While the political future of the UK within Europe remains uncertain after the Brexit vote, the issue is a local and political one rather than a global one. On July 21, the European Central Bank adopted a wait-and-see approach to the UK’s Brexit decision and will wait for at least its next meeting before deciding whether it needs to take new actions to boost growth in the Eurozone, while leaving open the possibility of fresh cuts in interest rates or an expansion of its quantitative easing program.
In Japan, the yen has surged more than 17.5% against the dollar in 2016, making it the best-performing major currency and frustrating Japanese efforts to restart growth. In a surprise move, the Bank of Japan decided not to cut rates or to buy more bonds on its last meeting on July 29, limiting itself to buying more stocks through exchange-traded-funds (ETFs). It is likely that the Bank of Japan could further cooperate with Prime Minister Shinzo Abe who announced a fiscal spending package worth more than 28 trillion yen ($275 billion) in a bid to revive growth.

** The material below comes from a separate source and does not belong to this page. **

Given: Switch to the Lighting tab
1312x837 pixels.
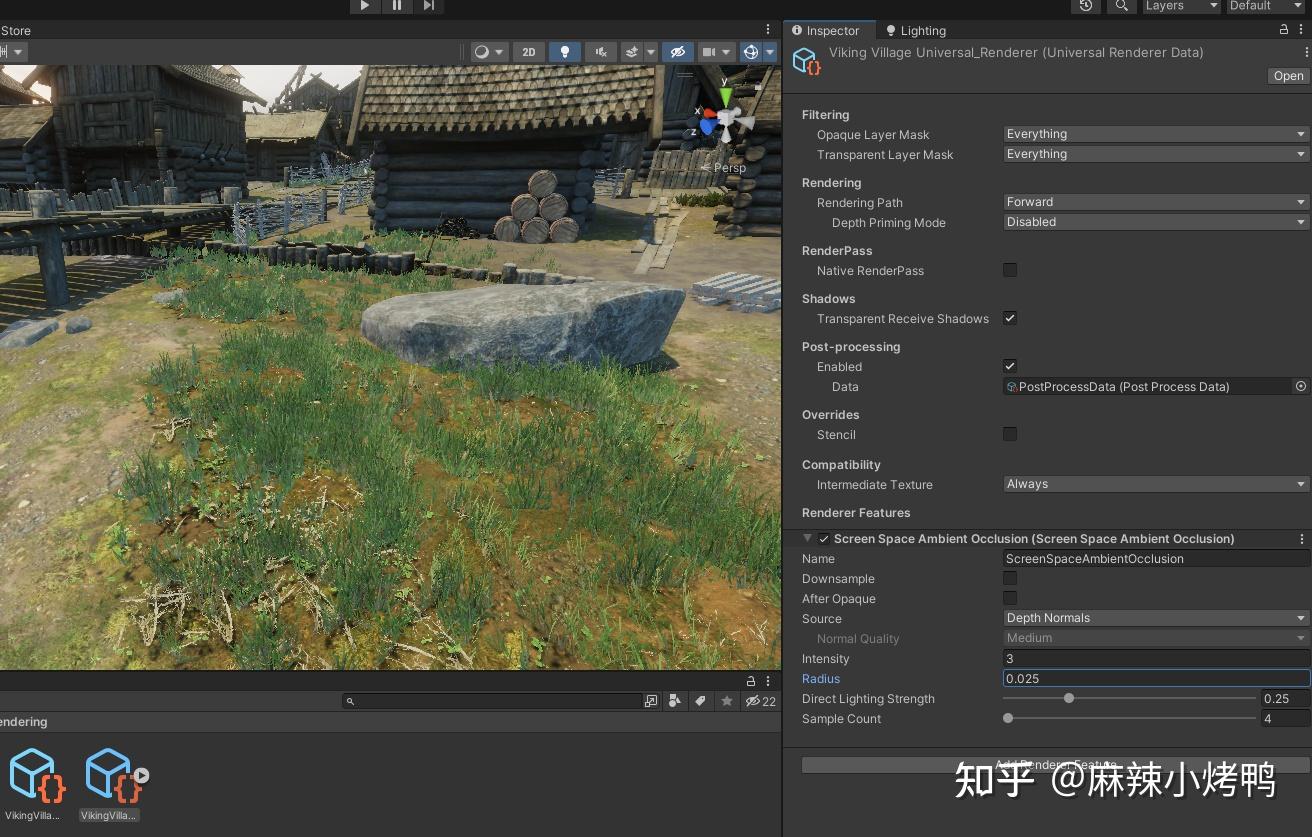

The Bank of Japan's review of its monetary stimulus program promised for September has revived expectations it could try more drastic maneuvers and adopt some form of “helicopter money”, printing money for government spending to spur inflation. The government could issue 50-year bonds and the Bank of Japan could commit to hold them for a very long time. Other options include creating a special account at the Bank of Japan that the government can borrow from and committing to hold a certain percentage of outstanding government debt or buying corporate bonds.

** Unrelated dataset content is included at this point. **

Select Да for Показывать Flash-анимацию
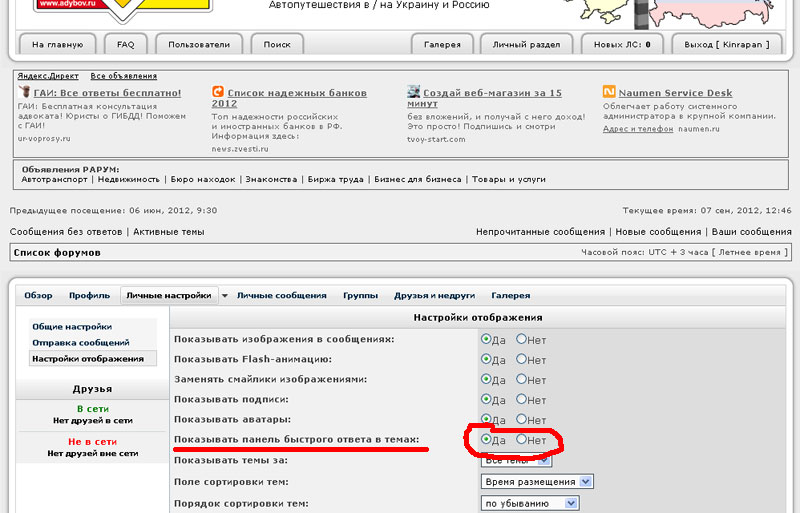Screen dimensions: 800x513 pos(486,359)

In July we also witnessed oil and stocks decouple. In the beginning of the year, WTI crude oil and stock markets were strongly correlated which resulted in weaker equity markets as oil sold-off. However in July, while the S&P 500 surged to new highs and gained 3.68%, WTI dropped by 16% and pulled back to its lowest level in more than two months, ending the month at $42. We believe this recent drop in oil prices is more the result of a weaker demand especially for gasoline than a fundamental supply shift in crude. Refineries have been on a buying spree since crude-oil prices began their descent two years ago. But while demand for gasoline has been strong, particularly in the U.S., consumption hasn’t been enough to mop up all the fuel spilling out of refineries resulting in near-record levels of gasoline put into storage around the world, about 500 million barrels in total, according to Citigroup. As a result, we could see oil prices trading in the $40-$45 range for the rest of the year. The past few years’ tight relationship between WTI and energy bond prices has broken down with plenty of issuers taking advantage of the past few months’ conditions to enhance liquidity.